Problem:
Present the lines of the listing as a Markdown table with the columns Row and Line. Begin at the line that contains "The width and", stop after the line that contains "[x=388, y=18]", and omit any blank lines.

Material for the task:
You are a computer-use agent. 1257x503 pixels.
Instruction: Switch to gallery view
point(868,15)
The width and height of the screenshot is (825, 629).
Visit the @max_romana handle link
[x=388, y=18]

* * *

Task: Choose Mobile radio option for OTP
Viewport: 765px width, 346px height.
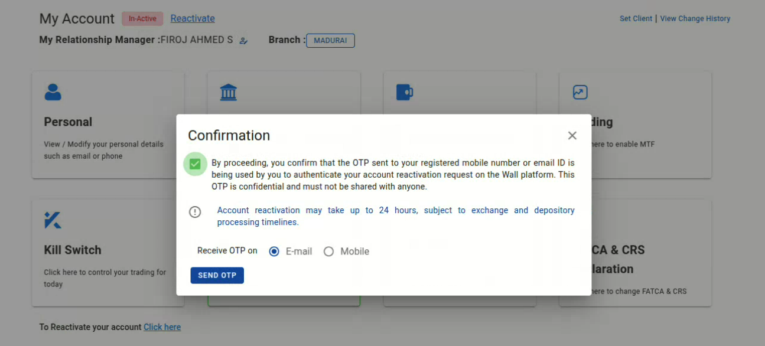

Output:
| Row | Line |
|---|---|
| 1 | The width and height of the screenshot is (825, 629). |
| 2 | Visit the @max_romana handle link |
| 3 | [x=388, y=18] |